ICO: data protection principles apply to AI use

Priya Jhakra of Pinsent Masons, the law firm behind Out-Law, said the draft guidance on a new AI auditing framework that the ICO is consulting on, is useful because it shows how existing data protection principles should and can be applied to AI. Jhakra said the guidance also includes good practice recommendations which may help controllers and those processing personal data to comply with their legal obligations under data protection law when using AI systems.

Like the European Commission in its recent white paper on AI, the ICO has endorsed a risk-based approach to regulation and compliance, with its guidance addressing areas such as accountability and governance, fair, lawful and transparent processing of data, data minimisation and security, and the exercise of individuals' rights under data protection law in the context of AI systems.

"It is unrealistic to adopt a ‘zero tolerance’ approach to risks to rights and freedoms, and indeed the law does not require you to do so – it is about ensuring that these risks are identified, managed and mitigated," the ICO said.

The ICO said that the use of AI must be necessary, proportionate and for a legitimate purpose. It said it is not sufficient for a data controller to use AI simply because the technology is available – businesses need to evidence that they cannot accomplish the purposes of their data processing in a less intrusive way.

Jhakra said: “These are not new principles, and they should be applied to AI as with any other processing of personal data. However, with AI more thought is required to comply with these principles due to the specific nature of the risks posed by using AI, and the way personal data can be processed by AI."

In its guidance the ICO has also emphasised that it is a legal requirement for organisations to undertake a data protection impact assessment when seeking to use AI systems. This is because processing personal data using AI is deemed "likely to result in high risk to individuals’ rights and freedoms" and so triggers the DPIA requirements under the General Data Protection Regulation (GDPR). Businesses might want to produce two versions of a DPIA for different audiences, it said.

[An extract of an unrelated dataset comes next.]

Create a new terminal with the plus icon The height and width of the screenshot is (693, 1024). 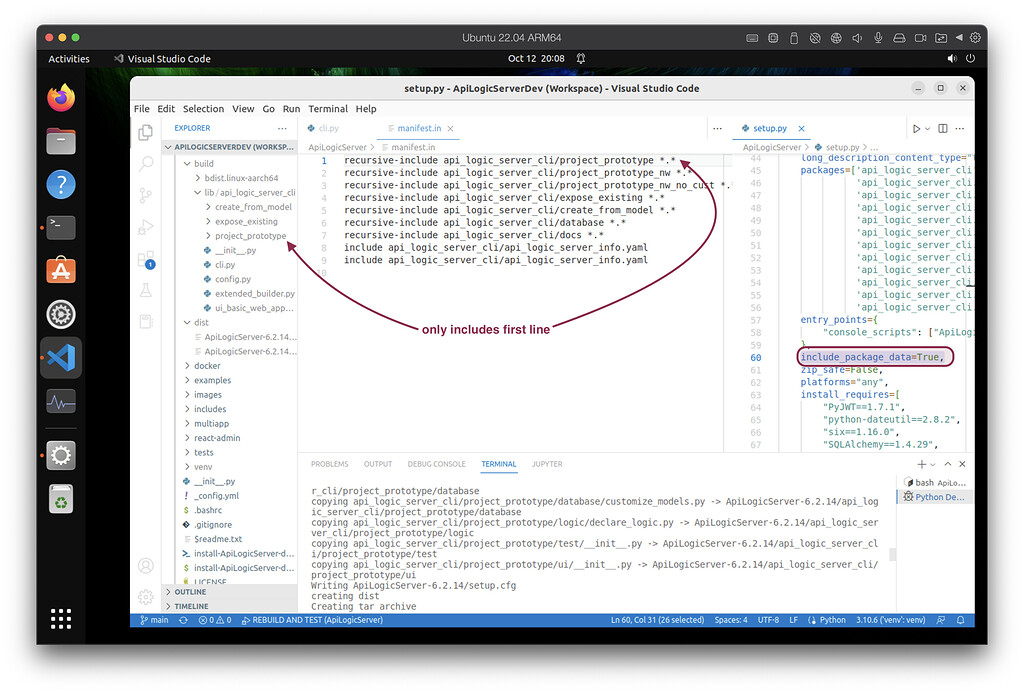[x=921, y=463]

"A DPIA should identify and record the degree of any human involvement in the decision-making process and at what stage this takes place," the ICO said. "Where automated decisions are subject to human intervention or review, you should implement processes to ensure this is meaningful and also detail the fact that decisions can be overturned."

"It can be difficult to describe the processing activity of a complex AI system. It may be appropriate for you to maintain two versions of an assessment, with: the first presenting a thorough technical description for specialist audiences; and the second containing a more high-level description of the processing and explaining the logic of how the personal data inputs relate to the outputs affecting individuals," it said.

On accountability, the ICO endorsed the principle of data protection by design, as well as the upskilling and training of staff. The ICO said it is also developing a more general accountability toolkit to help organisations comply with the GDPR.

The ICO has also offered guidance on when, in the context of using AI, organisations are considered to be a data 'controller' or a 'processor' under data protection law. Controllers and processors are subject to different obligations under the GDPR.

The ICO said organisations need to clearly identify who is a controller and who is a processor at the outset.